I’ve mentioned it before, but Chris Siebenmann is basically the Raymond Chen of the UNIX world, and today he’s filling that role perfectly once again. I recently read Simon Tatham’s Nitpicking the shell history scene in Tron: Legacy, where one thing that surprised Tatham was the film using ‘login -n root‘ to become root instead of ‘su‘. This surprised me because I found that perfectly ordinary, and this turns up both a bit of Unix history and a difference between modern Unixes. Plain ‘su‘ can let you become another user, including root, but what it explicitly doesn’t do by default is create a new login shell for that user. If you do ‘su root‘, the new root shell normally inherits most of your environment, your current directory, and so on. Sometimes this is what you want and sometimes you really want a new login environment, and originally in Unix how you got the latter was to run ‘login‘ from your existing shell session (and this meant that login was setuid root, like su). ↫ Chris Siebenmann Unsurprisingly, this distinction has persisted to this day in various UNIX-like operating systems, but in different ways. Some maintain the explicit distinction, while others have more or less standardised on using su for both use cases. It’s an interesting bit of UNIX archeology.

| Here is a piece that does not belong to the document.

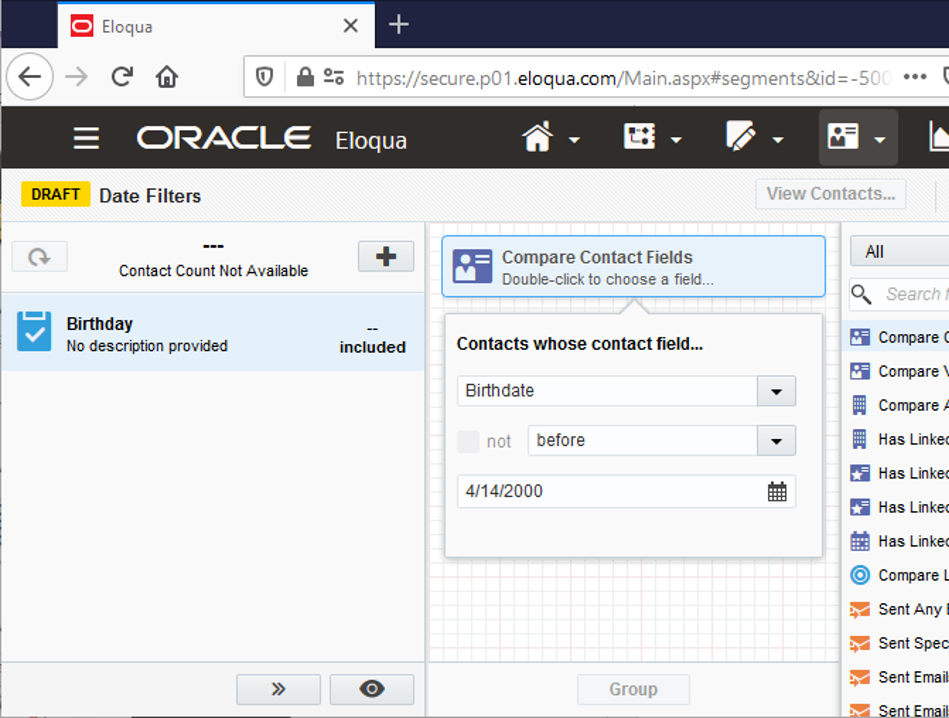
Task: Open the assets pencil menu icon
Action: pos(741,138)
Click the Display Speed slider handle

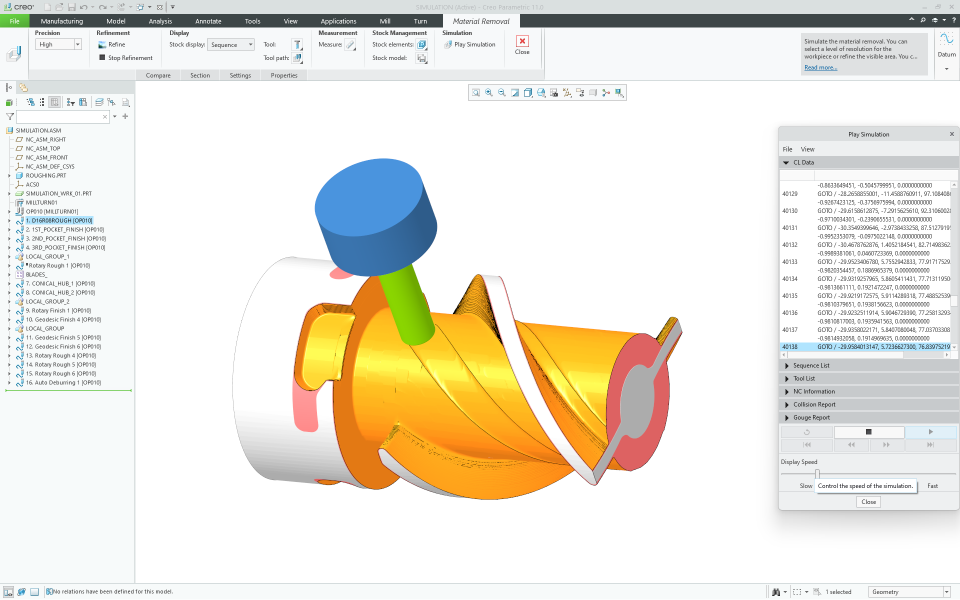click(x=817, y=474)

Posted on: 5 June 2026 | 7:57 am

Roku launches open-source embedded Roku LT OS

Roku, the company that makes TV boxes and sells ad space based on your usage patterns, has released its remote control operating system as open source – and by remote control I don’t mean robot stuff or whatever, but actual remote controls, the thing you use to control your TV or whatever from the couch. Roku has announced the official availability of Roku LT OS – a lightweight, highly deterministic open-source operating system that is already used in our industry-changing Roku remote controls. In addition to high-performance automotive platforms, Roku LT OS is designed to be accessible to the broader developer community. The operating system ships with native support for the ESP32 platform, a highly popular SoC among hobbyists and makers. Because ESP32 development boards are widely available online for just a few dollars, developers can get started with Roku LT OS with minimal hardware investment. ↫ Roku’s developers blog As far as I can tell, this operating system is entirely new and not based on Linux or something else, but the available documentation is light on details so I can’t make much more out of it. Regardless, it’s nice to have another open source embedded operating system.

Posted on: 4 June 2026 | 1:21 pm

The placeholder name for the Windows 8 experience was “modern”

Raymond Chen shares some history regarding Windows 8’s development: During the development of Windows 8, we needed a name for “that thing we’re creating.” Not being a particularly clever bunch when it comes to code names, we just called it “the modern experience,” to distinguish it from what we had in Windows 7, which was called “the classic experience.” And then, as Microspeak demands, we started abbreviating like mad. ↫ Raymond Chen Basically, they added “mo” for “modern” in front of everything, so the Metro shell became “MoSh”, the Settings application “MoSet”, and so on. And yes, the code name for the Photos application was exactly what it sounds like.